> The task: Go through the lines below and copy each one that holds the string "agent".

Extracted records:
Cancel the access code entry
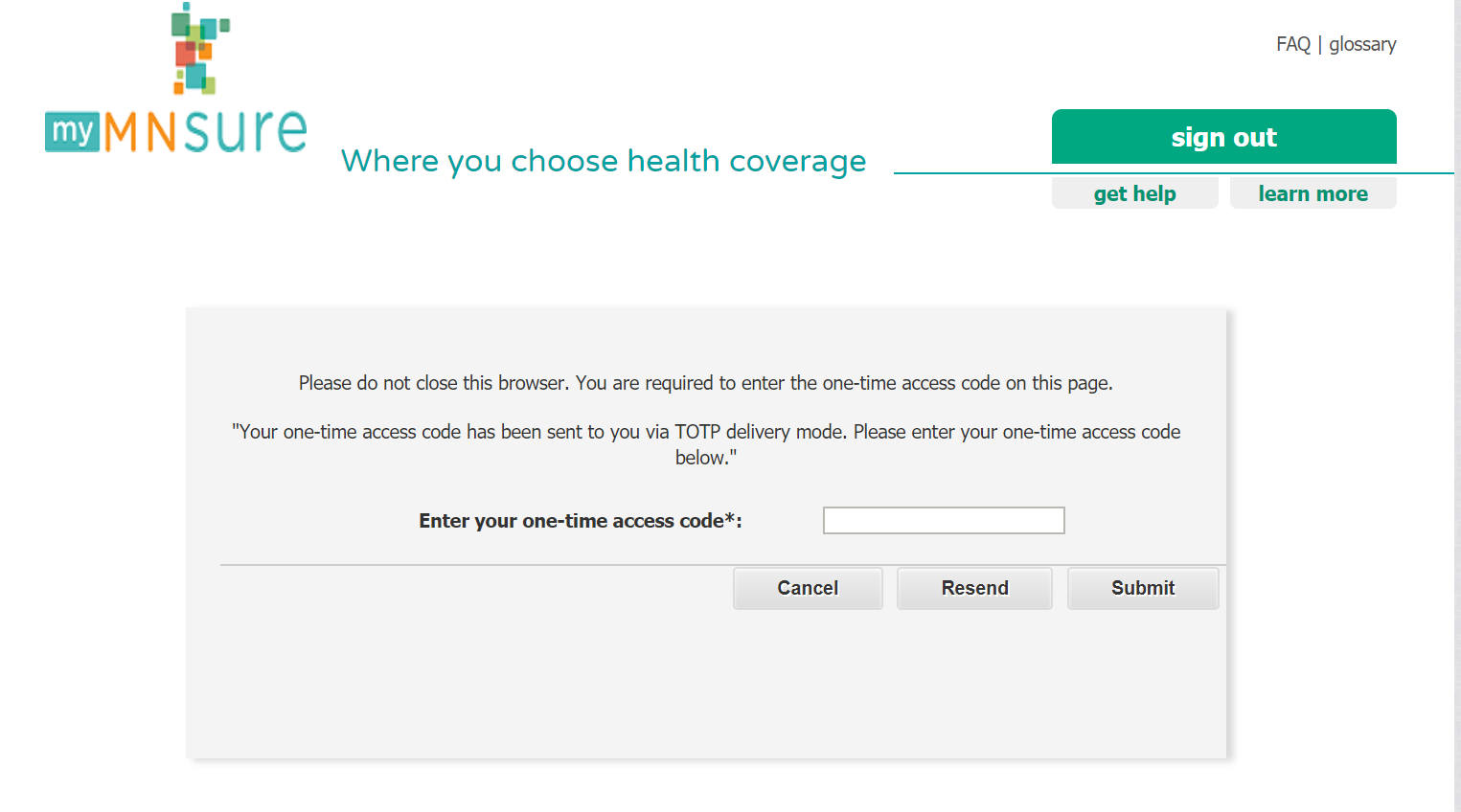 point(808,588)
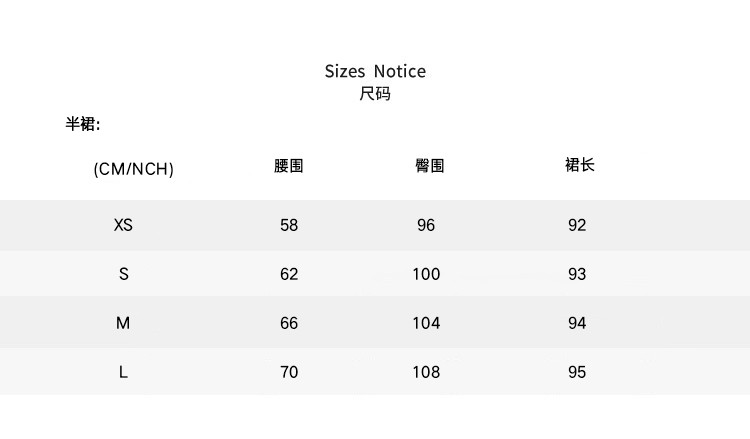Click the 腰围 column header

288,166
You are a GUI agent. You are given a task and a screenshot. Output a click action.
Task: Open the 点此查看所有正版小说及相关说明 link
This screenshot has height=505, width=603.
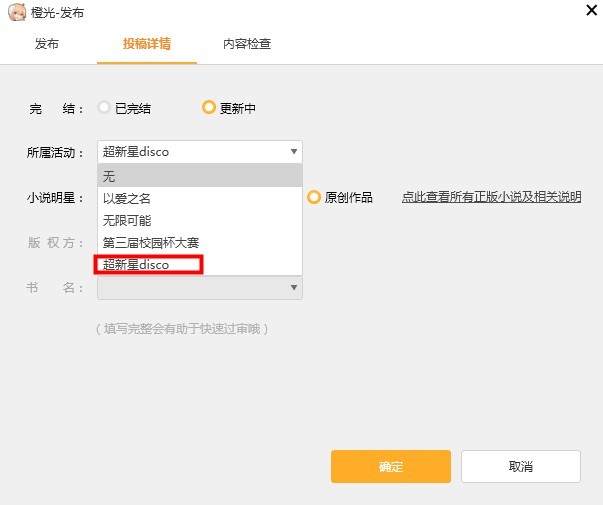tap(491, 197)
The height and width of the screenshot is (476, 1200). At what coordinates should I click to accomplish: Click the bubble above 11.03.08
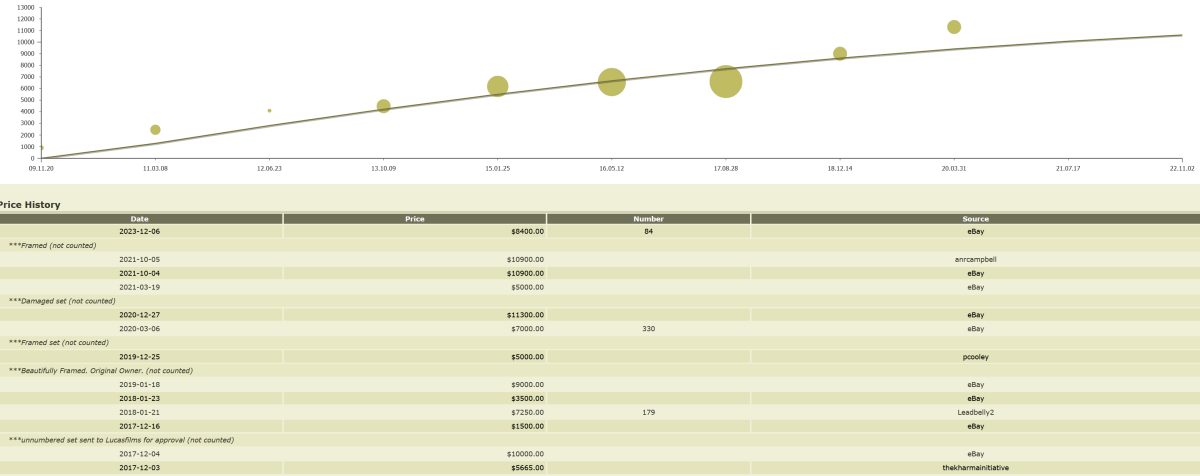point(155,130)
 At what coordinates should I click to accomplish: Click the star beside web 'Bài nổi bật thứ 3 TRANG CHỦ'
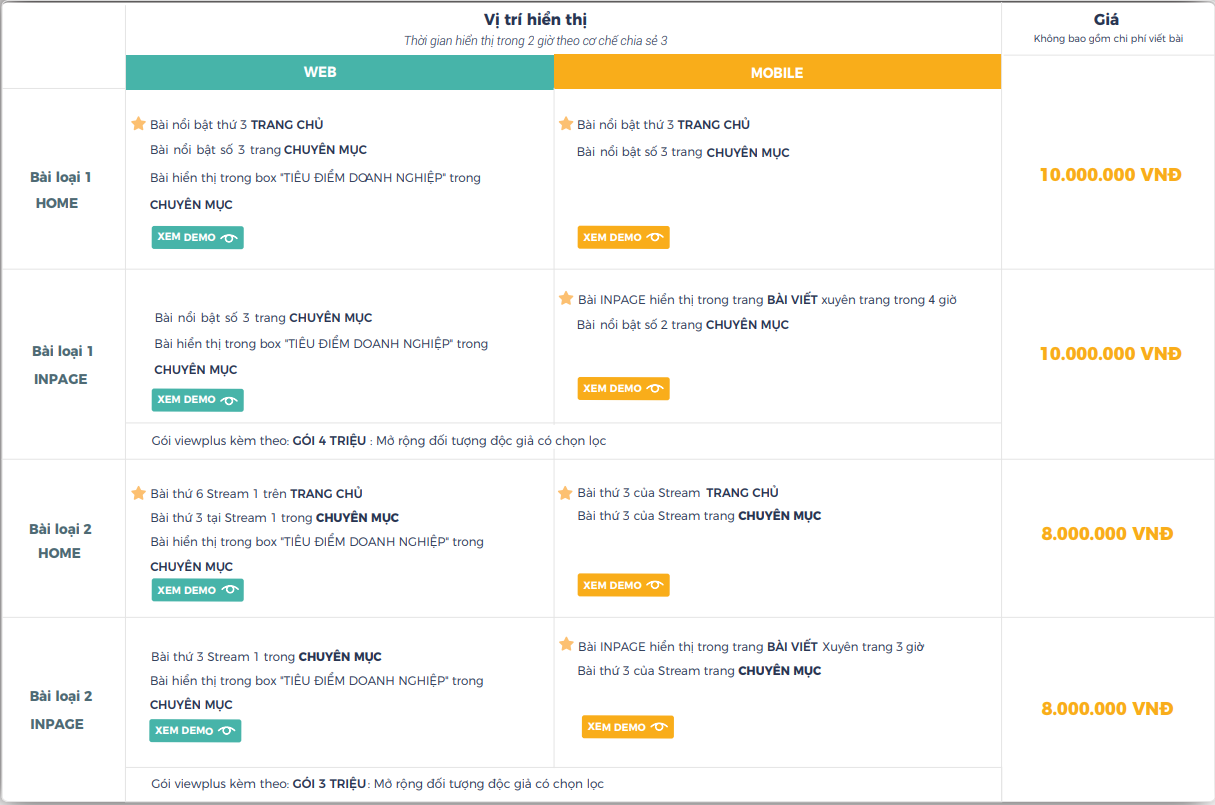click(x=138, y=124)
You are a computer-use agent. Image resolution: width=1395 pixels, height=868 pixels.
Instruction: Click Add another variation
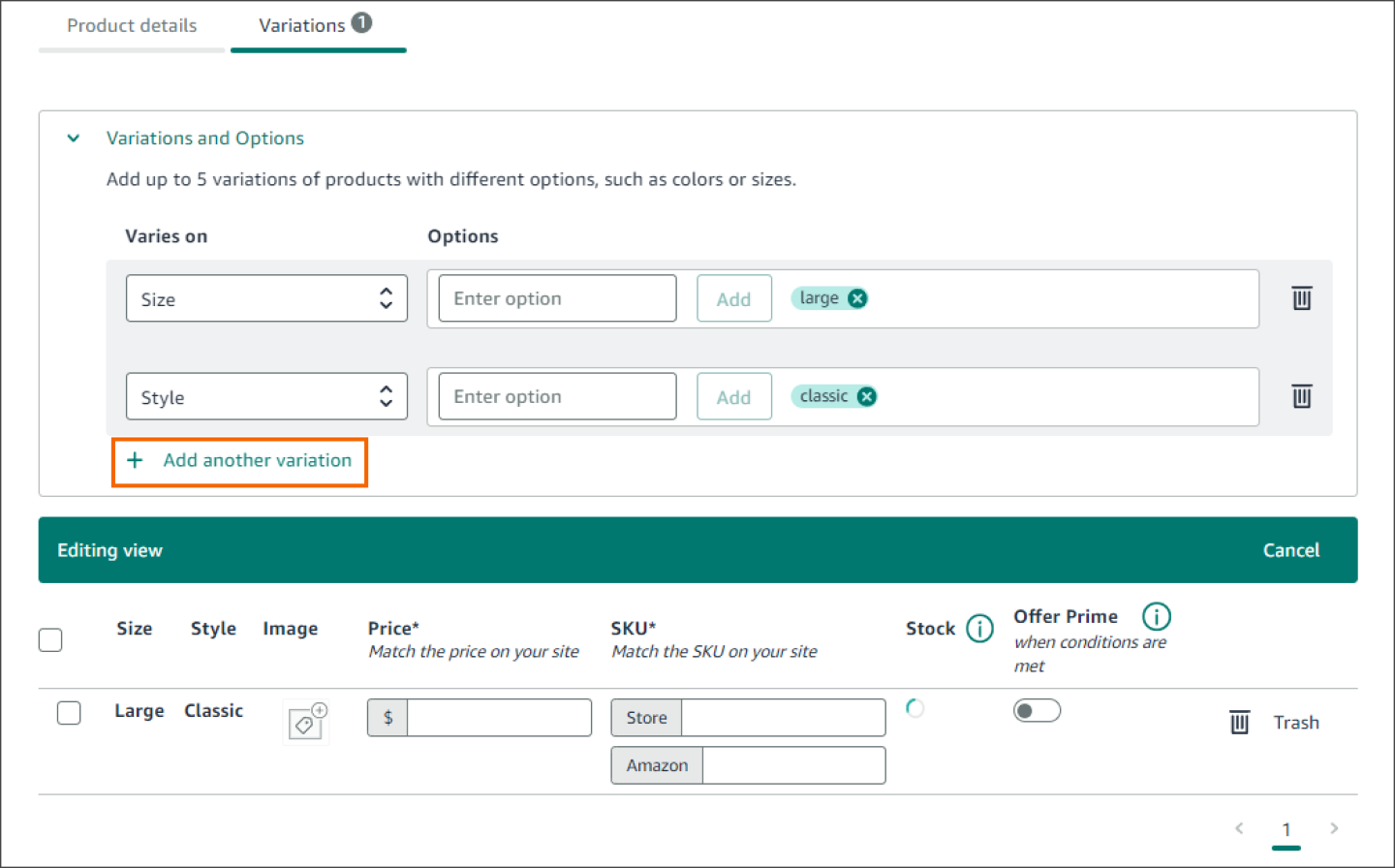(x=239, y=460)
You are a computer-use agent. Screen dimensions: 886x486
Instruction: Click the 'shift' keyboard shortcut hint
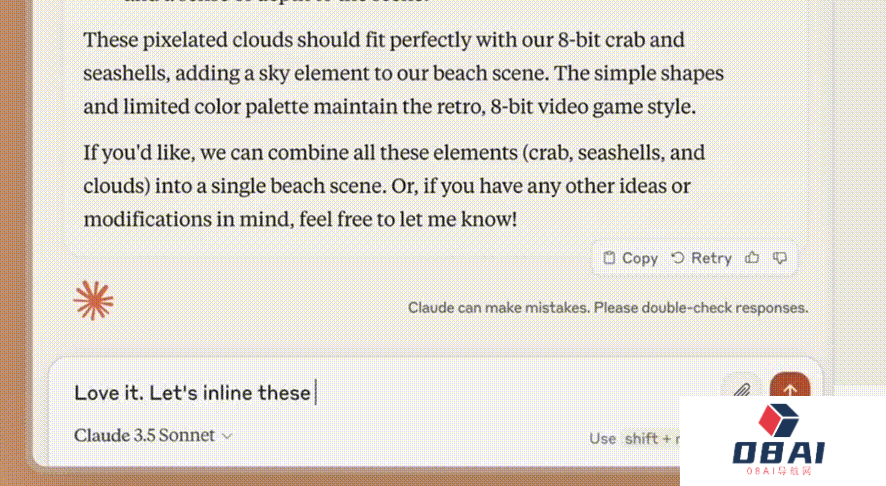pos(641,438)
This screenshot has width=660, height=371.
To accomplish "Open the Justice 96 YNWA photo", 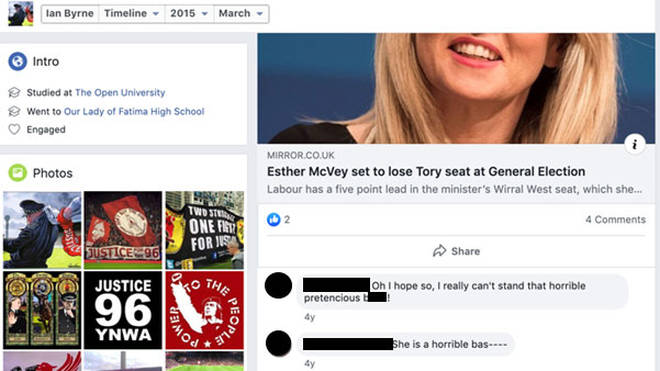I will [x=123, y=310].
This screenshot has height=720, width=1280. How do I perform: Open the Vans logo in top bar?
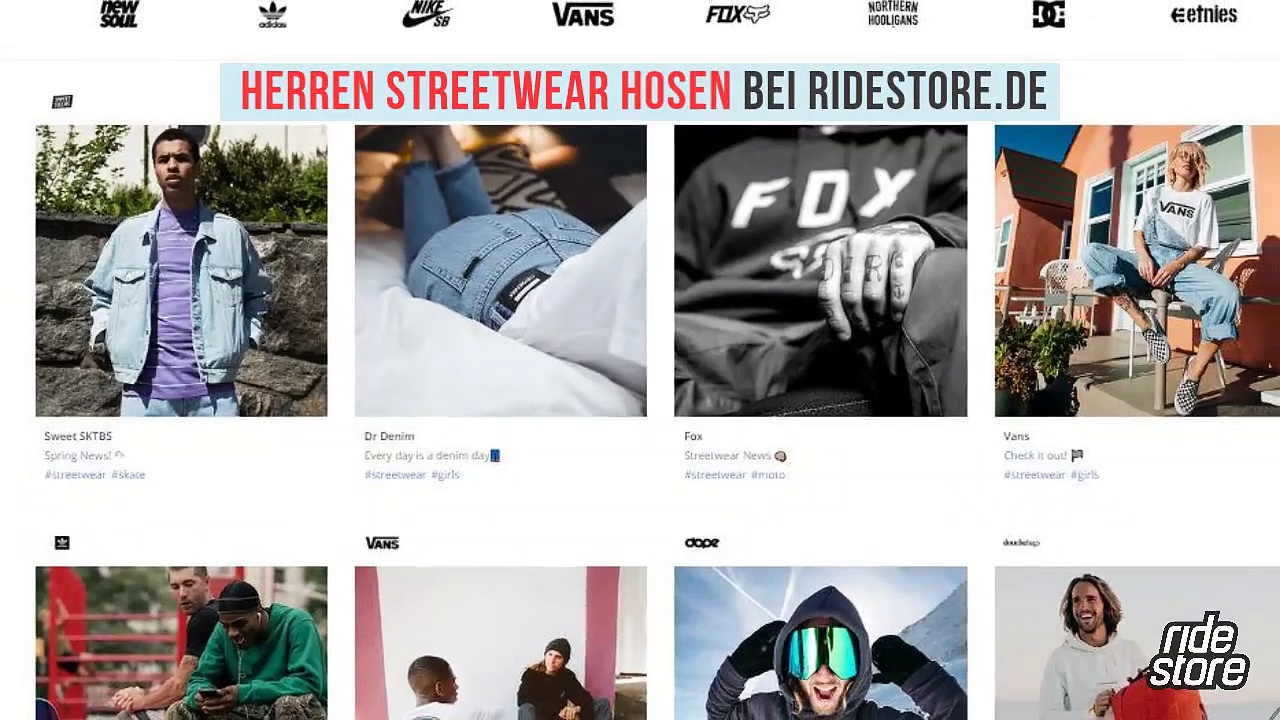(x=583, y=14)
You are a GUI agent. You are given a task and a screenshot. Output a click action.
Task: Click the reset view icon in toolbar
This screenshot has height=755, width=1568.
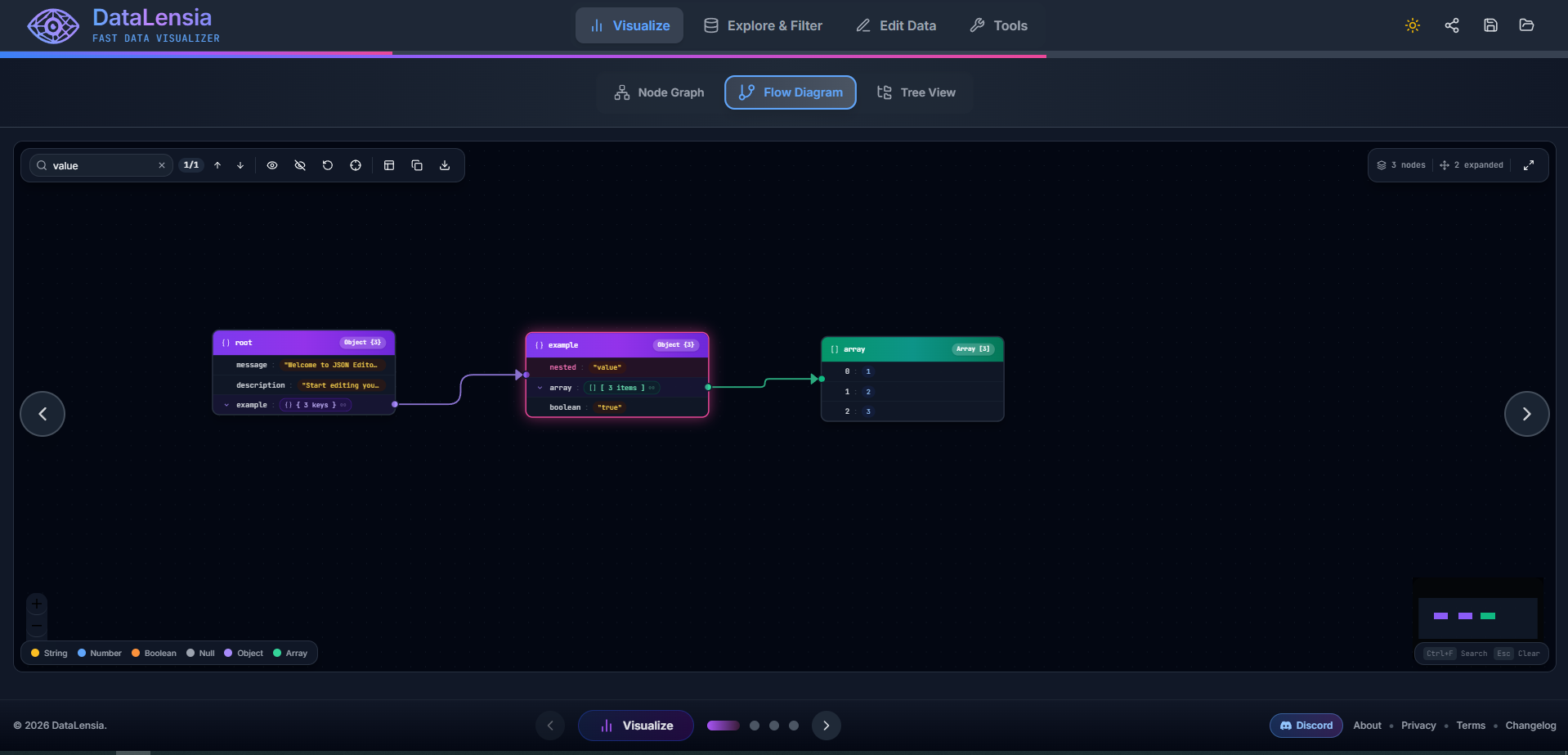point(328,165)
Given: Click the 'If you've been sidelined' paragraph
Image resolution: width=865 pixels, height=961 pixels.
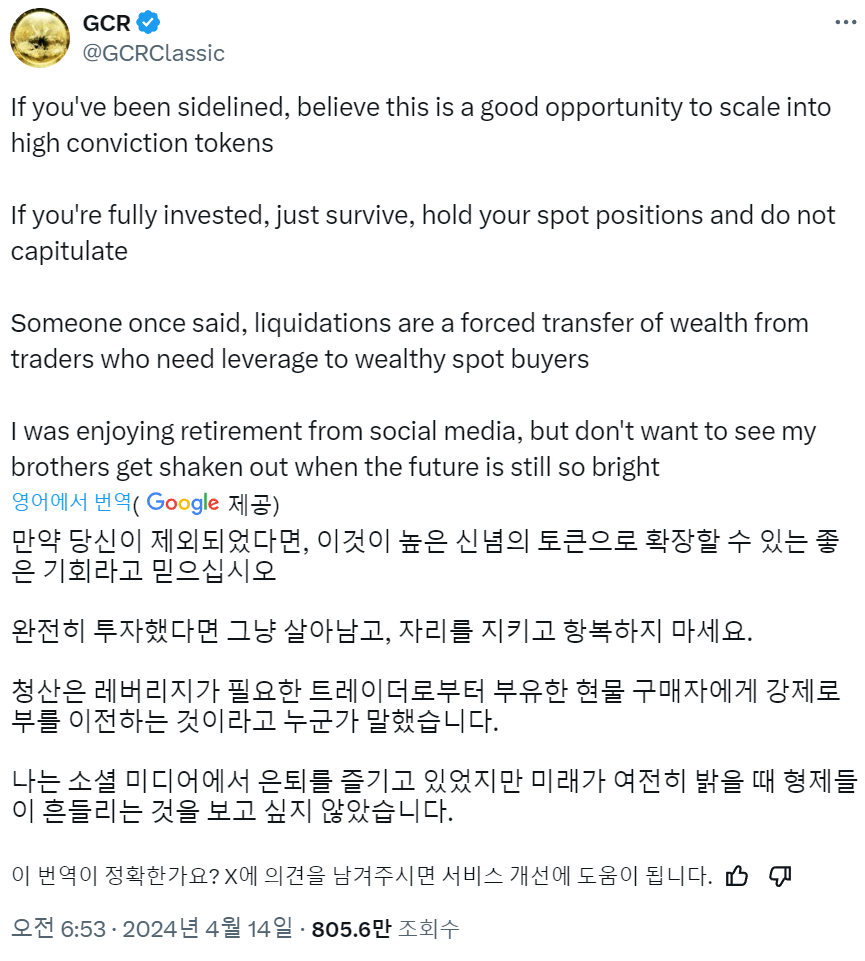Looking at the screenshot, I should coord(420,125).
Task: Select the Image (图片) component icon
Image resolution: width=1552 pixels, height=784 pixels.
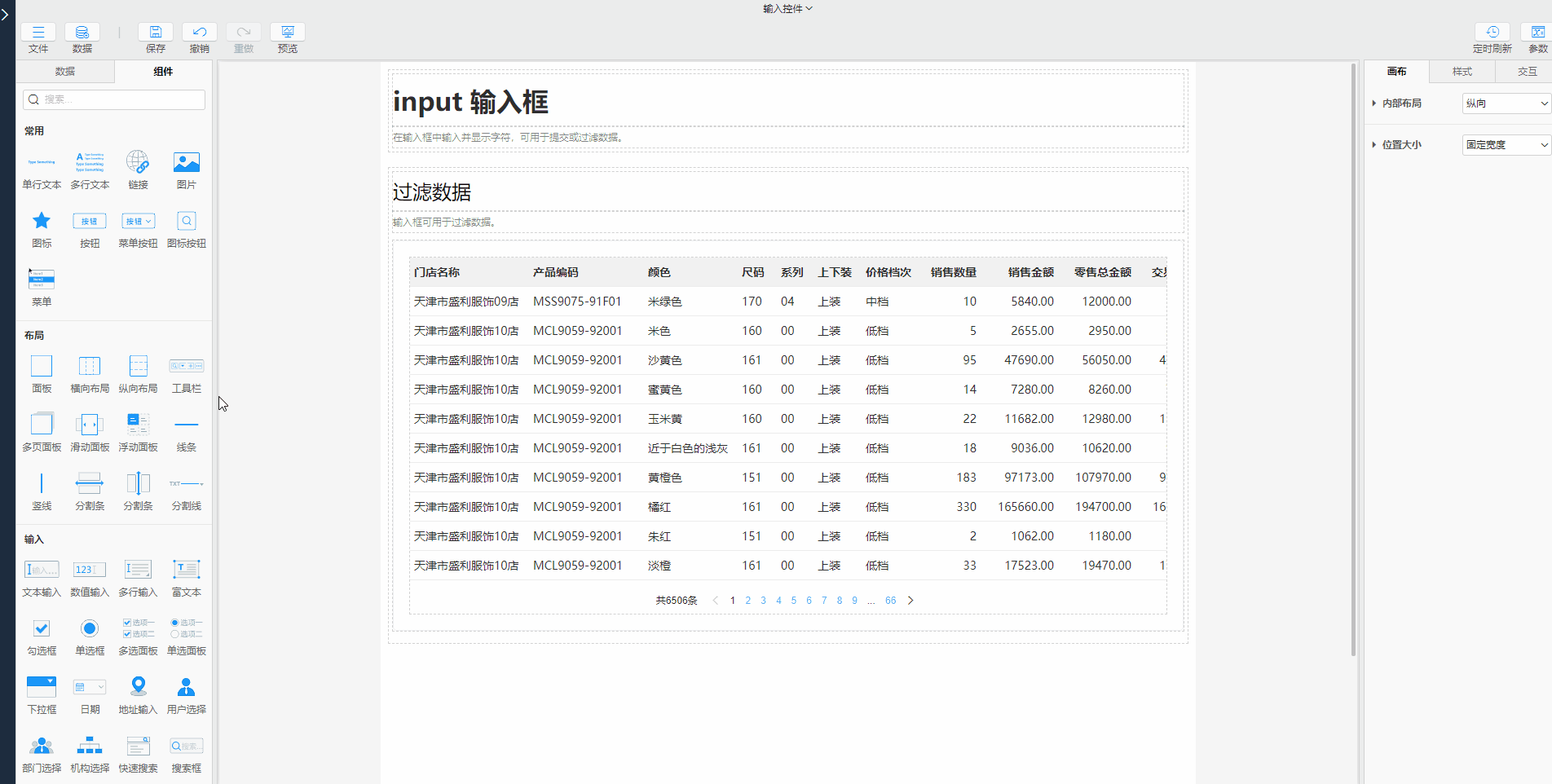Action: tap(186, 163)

> Problem solution:
You are a GUI agent. You are given a task and a screenshot. Output a click action.
You are a computer-use agent. Image resolution: width=1395 pixels, height=868 pixels.
You are a computer-use agent. Screen dimensions: 886x486
You are a GUI agent. You are given a task and a screenshot. Output a click action.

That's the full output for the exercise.